Mayor of Motta
Jun. 28th, 2004 10:06 pmIn case you actually read the titles of my posts and are wondering about this one, a short explanation follows:
When my family lived in Italy, we rented an apartment in a tiny town called Motta Sant'Anastasia. Its proximity to the NATO base and its picturesque beauty made it simply irresistible, so we went to school there as well. Our friends made good-natured fun of us for being the only Americans to go to the Italian school, and we responded that as American Imperialists we would of course overrun their town and force them to elect my brother Mayor of Motta. They told us that they'd elect him Mayor without a coup, which we joked about until the whole school refered to him as "The Mayor of Motta." Eventually, the joke came home, and my parents thought it was hilarious, so we've been using it ever since.

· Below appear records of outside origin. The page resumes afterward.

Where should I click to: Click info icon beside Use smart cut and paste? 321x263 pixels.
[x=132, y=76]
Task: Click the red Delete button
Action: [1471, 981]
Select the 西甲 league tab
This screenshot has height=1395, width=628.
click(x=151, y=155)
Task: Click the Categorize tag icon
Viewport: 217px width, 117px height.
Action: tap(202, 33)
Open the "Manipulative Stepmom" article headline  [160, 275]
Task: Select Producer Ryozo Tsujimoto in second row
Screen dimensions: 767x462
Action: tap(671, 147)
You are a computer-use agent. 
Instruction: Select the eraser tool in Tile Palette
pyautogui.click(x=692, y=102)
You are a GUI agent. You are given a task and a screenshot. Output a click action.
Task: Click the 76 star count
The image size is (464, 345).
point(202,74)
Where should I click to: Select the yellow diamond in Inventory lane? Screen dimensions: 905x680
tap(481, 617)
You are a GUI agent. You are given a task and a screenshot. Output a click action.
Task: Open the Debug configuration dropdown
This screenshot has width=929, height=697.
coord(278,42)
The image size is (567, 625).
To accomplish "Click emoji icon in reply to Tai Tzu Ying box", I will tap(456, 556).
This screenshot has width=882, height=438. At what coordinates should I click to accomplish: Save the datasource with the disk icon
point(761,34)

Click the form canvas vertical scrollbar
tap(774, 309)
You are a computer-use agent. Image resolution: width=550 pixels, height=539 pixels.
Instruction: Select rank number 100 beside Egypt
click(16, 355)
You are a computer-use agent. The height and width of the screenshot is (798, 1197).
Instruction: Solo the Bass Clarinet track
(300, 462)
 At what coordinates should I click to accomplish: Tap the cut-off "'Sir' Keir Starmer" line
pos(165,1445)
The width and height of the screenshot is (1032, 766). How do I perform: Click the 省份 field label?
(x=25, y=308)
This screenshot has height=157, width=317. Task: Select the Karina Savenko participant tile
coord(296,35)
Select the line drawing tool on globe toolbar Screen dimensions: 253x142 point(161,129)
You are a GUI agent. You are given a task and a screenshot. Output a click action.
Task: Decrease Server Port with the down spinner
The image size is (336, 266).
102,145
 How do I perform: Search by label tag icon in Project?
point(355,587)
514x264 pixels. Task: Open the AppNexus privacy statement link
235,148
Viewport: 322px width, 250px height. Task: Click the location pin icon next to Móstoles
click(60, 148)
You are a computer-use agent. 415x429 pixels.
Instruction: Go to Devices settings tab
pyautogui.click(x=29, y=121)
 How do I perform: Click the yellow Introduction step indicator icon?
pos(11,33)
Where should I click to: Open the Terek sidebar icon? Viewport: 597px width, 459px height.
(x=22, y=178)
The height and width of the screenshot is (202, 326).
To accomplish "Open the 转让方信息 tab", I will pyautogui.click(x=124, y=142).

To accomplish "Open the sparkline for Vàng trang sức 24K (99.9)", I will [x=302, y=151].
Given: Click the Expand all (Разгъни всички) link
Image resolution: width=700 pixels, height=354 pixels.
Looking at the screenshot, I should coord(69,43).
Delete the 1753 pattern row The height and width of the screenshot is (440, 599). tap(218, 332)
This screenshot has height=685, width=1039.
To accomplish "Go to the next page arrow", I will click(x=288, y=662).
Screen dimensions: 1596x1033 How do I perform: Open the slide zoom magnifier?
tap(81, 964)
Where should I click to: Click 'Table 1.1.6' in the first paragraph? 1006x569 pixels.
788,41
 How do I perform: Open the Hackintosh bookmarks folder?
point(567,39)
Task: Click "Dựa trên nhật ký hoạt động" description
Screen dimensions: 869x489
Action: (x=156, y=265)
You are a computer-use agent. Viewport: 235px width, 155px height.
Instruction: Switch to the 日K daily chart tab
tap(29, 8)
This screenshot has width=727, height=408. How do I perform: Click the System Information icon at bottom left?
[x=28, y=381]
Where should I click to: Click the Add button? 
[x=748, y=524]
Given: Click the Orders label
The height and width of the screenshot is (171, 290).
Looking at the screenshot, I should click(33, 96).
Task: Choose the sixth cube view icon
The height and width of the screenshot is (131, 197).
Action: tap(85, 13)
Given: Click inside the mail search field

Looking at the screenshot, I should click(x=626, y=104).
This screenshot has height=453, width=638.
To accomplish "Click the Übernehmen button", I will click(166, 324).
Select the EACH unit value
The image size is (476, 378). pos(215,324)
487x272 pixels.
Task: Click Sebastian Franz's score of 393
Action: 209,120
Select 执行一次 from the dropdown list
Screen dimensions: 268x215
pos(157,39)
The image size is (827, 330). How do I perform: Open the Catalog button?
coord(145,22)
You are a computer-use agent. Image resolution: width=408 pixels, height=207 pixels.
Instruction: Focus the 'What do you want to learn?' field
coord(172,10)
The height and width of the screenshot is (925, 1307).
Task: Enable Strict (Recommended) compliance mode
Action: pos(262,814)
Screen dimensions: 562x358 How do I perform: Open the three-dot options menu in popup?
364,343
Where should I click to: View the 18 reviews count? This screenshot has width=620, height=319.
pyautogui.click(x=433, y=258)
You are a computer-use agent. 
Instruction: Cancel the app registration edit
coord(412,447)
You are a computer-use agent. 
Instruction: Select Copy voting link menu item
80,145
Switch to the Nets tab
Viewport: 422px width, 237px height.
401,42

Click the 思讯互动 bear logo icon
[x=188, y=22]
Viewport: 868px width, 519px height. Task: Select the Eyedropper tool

This year, the real Mayor of Motta was up for re-election, and a good friend of our family, Dr. Antonino Santagati, ran against him. To our everlasting amusement, Nino won. So now we know the real Mayor of Motta. Life is full of little ironies.
The Youth Orchestra Summer Program kicked off today. I promised myself I wasn't going to rant, so here's the long and short of it: it sucks. We have all the levels grouped together, so we have to play music suitable for the beginning students. I could feel my brain turning to mush about halfway through the poor imitation of Mozart that we're supposed to slog though.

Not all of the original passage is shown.